Столь же талантливым был Леон (Лев) Моноссон, родившийся в 1897 году в Москве, а в 1918 бежавший из России. Его интерпретации песен на десяти языках занимали более 1400 грампластинок. Голос Моноссона часто звучал с экрана, в эфире и со сцен кабаре.
Россиянка Дела Липинская также выступала в кабаре (а после 1933 года – в Союзе еврейской культуры) с песнями на идише, русском и немецком языках. Как и многие из ее земляков, Липинская тесно общалась с немецкими евреями и берлинскими коллегами и переписывалась с Куртом Тухольским и Эрихом Кестнером. Оба писали для нее слова песен и шансонов, которые она потом исполняла вместе с еврейскими и русскими народными песнями. На примере Липинской можно проследить не только разнообразие берлинской массовой культуры и ее способность интегрировать новые элементы, но и неимоверный творческий потенциал артистов из Восточной Европы, который позволял им перерабатывать различные культурные влияния и переплетать их в новые формы искусства, которые приходились по вкусу широкой, критичной публике Берлина.

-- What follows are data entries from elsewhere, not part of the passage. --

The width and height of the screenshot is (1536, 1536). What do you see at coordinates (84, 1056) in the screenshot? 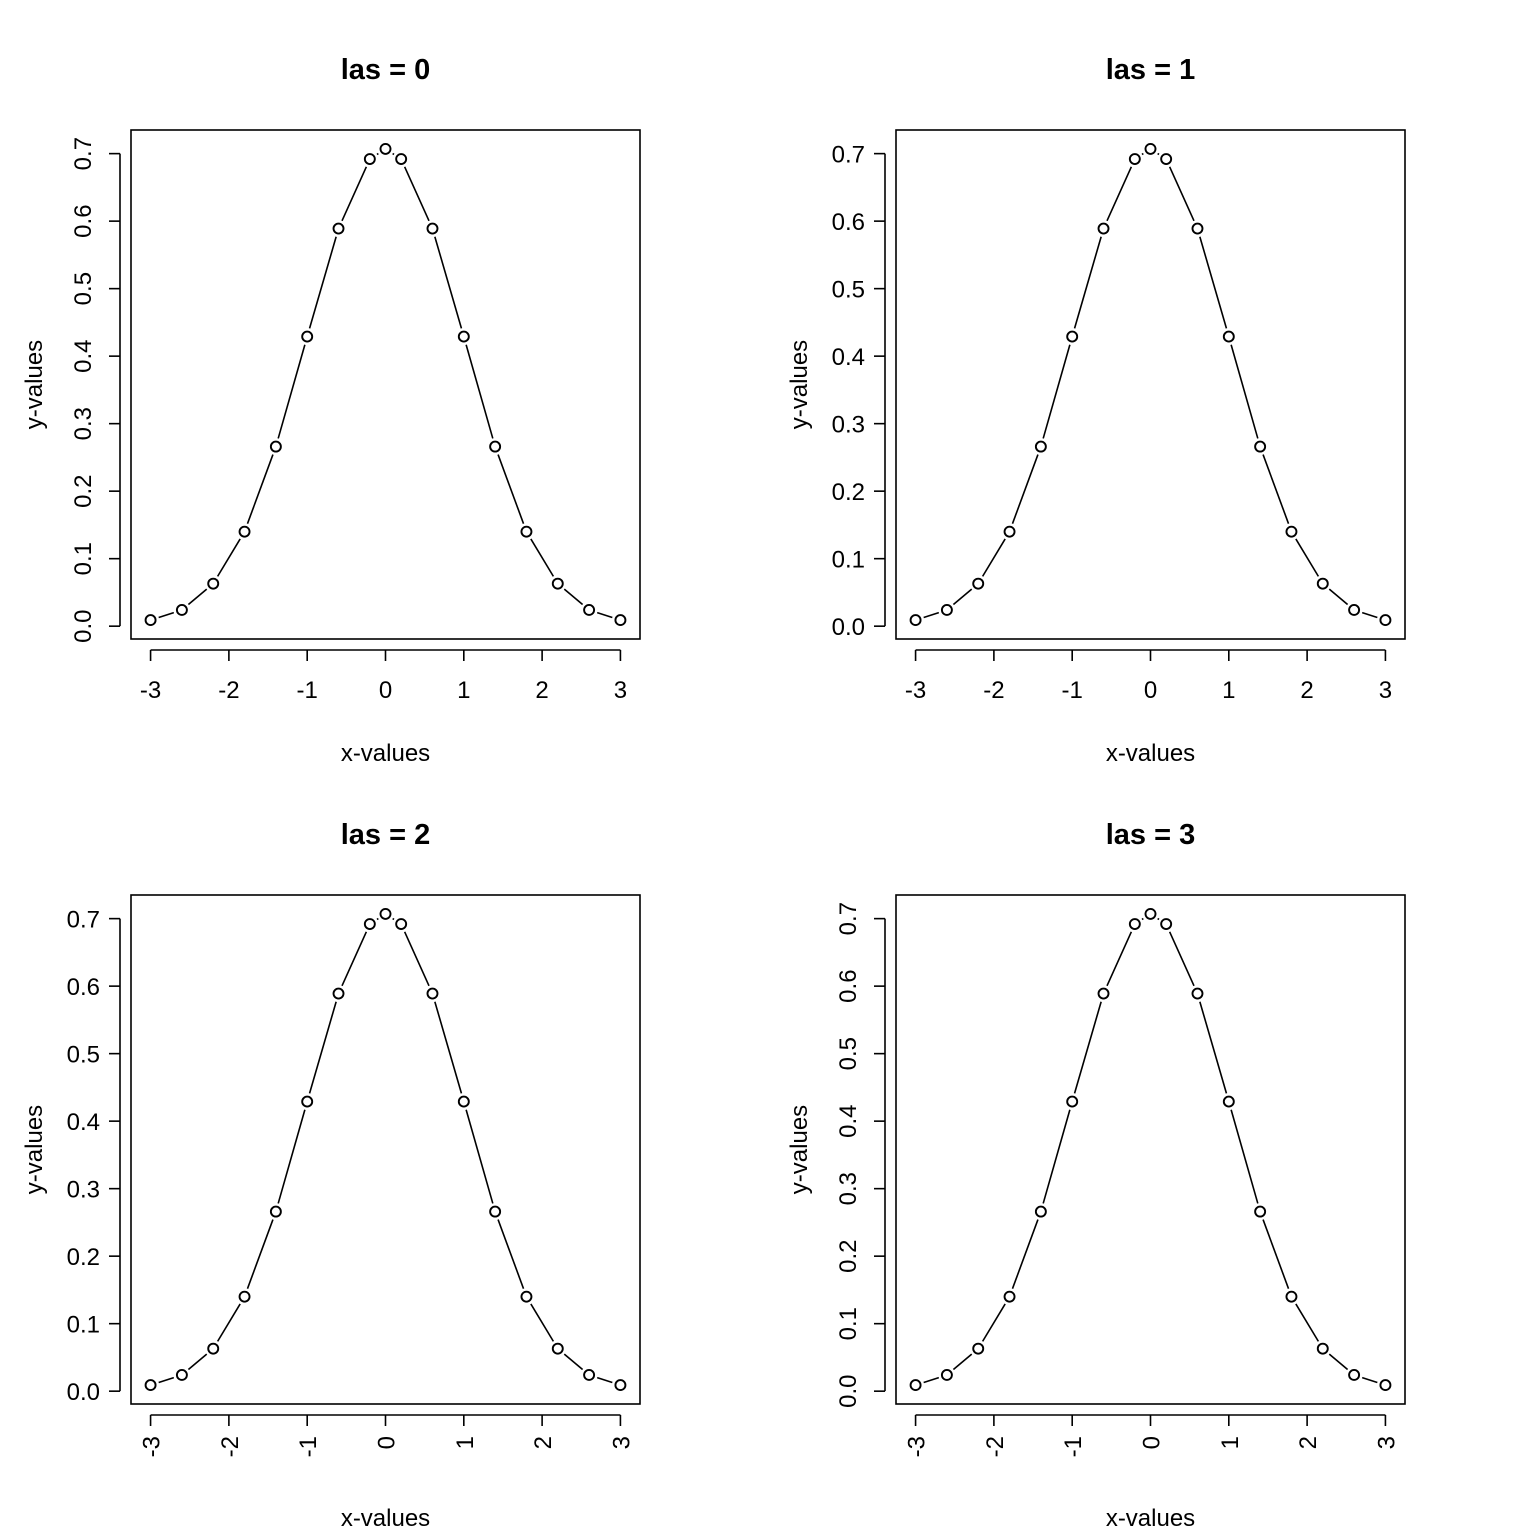
I see `y-tick-label: 0.5` at bounding box center [84, 1056].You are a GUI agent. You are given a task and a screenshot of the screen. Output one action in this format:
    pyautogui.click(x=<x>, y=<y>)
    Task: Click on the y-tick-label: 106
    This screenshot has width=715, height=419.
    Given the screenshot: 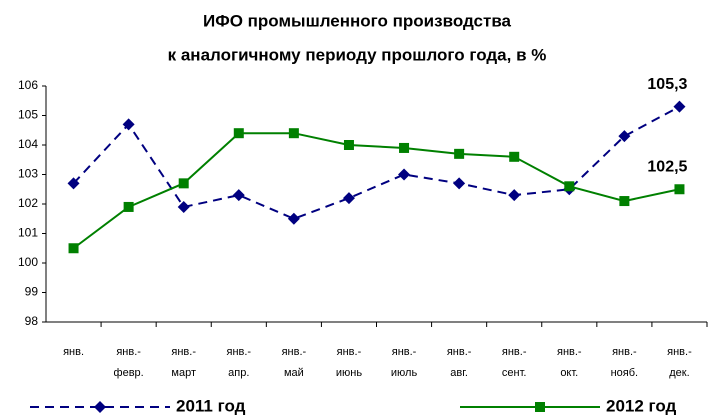 What is the action you would take?
    pyautogui.click(x=28, y=85)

Огромная популярность таких музыкантов и групп как оркестры Гольцмана, Шахмейстера и Баскинда не только повысила количество музыки, звучащей по радио, но и оживила распространение грампластинок. Благодаря таким лейблам как Дойче Граммофон АГ, Одеон или Электрола, возник разнообразный рынок, поддерживаемый специальными журналами и культурными приложениями берлинских газет.
В 1933 году этой эре внезапно был положен конец. Новый закон о Культурных Палатах Рейха, по которым каждый деятель культуры должен был быть членом соответствующей палаты, привел к немедленному устранению евреев. Вынужденные прекращения контрактов и увольнения из текущих ангажементов прервали доходы артистов, композиторы лишились всех прав на свои произведения и тантьем. Такие музыканты как Леон Гольцман, которому в феврале 1933 года во время выступления в гостинице Excelsior угрожали члены НСДАП, попадали под обстрел сторонников национал-социализма не только из-за своего еврейского происхождения, но и потому, что они исполняли джаз. В одночасье они лишились основы для существования и вынуждены были эмигрировать.
За границей Моноссон, Гольцман и другие артисты, творчество которых было полностью подогнано под берлинские вкусы и создано для живой музыки в кафе и ресторанах, с трудом находили почву для творческой деятельности. Часто им не удавалось добиться признания публики на новой родине. В своем заявлении на выплату компенсаций Леон Моноссон так объяснил свою неудачу: «Мой стиль исполнения и моя личность как артист развивались в немецкой культуре и немецком вкусе, а в другой стране оказались полностью чужими и непопулярными». Приход националистов к власти почти полностью разрушил судьбы и труды жизни многих артистов из Восточной Европы, и даже – через уничтожение звуковых матриц и композиций – отчасти стер из коллективной памяти их следы.